Mumbai: Netherlands-based Rabobank Nederland announced on Friday that it had received permission from the Reserve Bank of India (RBI) to start full-fledged local banking operations, as it seeks to take advantage of growth prospects in the world’s second fastest expanding major economy.
“This will help Rabobank to substantially expand its current range of services in the Indian market,” the Dutch lender said. “Rabobank’s application for this licence is part of the bank’s international strategy to expand its activities in major growth markets with a strong food and agriculture base.”
The licence comes nine months after it sold an 11% stake in private sector Yes Bank Ltd.
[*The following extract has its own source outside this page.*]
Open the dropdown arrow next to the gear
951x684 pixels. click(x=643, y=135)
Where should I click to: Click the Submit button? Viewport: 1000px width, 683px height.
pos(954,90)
It still has a 4.82% holding in the Indian lender, according to the Bombay Stock Exchange.
Under Indian banking regulations, a foreign bank holding more than 5% equity in an Indian lender can’t apply to open branches in the country.
Rabobank was a promoter in Yes Bank, holding as much as 20% when the private bank got a licence in 2004. This stake was reduced to 15.82% as Yes Bank sold shares to raise capital.
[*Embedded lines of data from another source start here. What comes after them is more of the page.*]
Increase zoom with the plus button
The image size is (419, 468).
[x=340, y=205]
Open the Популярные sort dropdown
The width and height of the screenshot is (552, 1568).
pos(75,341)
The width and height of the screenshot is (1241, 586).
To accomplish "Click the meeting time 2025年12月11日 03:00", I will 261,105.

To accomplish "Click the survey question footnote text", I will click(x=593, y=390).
In India, the Rabobank Group also runs Rabo India Finance Ltd, a non-banking financial company that lends to food and agri-businesses and renewable energy companies, besides advising on mergers and acquisitions.
A Rabo India Finance spokesperson said the bank received the RBI approval on Thursday.
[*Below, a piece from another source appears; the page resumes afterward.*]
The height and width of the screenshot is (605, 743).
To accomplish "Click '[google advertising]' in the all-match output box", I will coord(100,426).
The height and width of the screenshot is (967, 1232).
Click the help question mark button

“The licence gives us an opportunity to start banking operations, but it is too early to say on what we will do with Rabo India,” she said.
Globally, Rabobank is focused on the food and agriculture business with origins in the local loan cooperatives that were founded in the Netherlands nearly 110 years ago, according to its website.
“India’s food and agriculture sector is currently estimated to be €185 billion (Rs11.7 trillion) and it is estimated to reach a size of €400 billion by 2025,” Rabobank said, adding that with a likely gross domestic product (GDP) growth of 7-9% annually, India could become the third largest economy by 2030.
The Indian licence will allow Rabobank to accept deposits and provide working capital loans to companies, besides dealing in foreign exchange, domestic fixed-income products and trade finance.
With the credit to GDP ratio at just about 60%, India presents an opportunity for new entrants such as Rabo, said Rajeev Mehta, research analyst with India Infoline Ltd.
Credit to GDP ratio is bank loan or credit as a percentage of GDP. Lower credit to GDP ratio means there is a huge scope for banks to lend more.
“Developed countries have a credit to GDP of more than 100%, so India presents a huge opportunity,” he said. “But with only one branch, Rabo will start with wholesale and corporate banking.”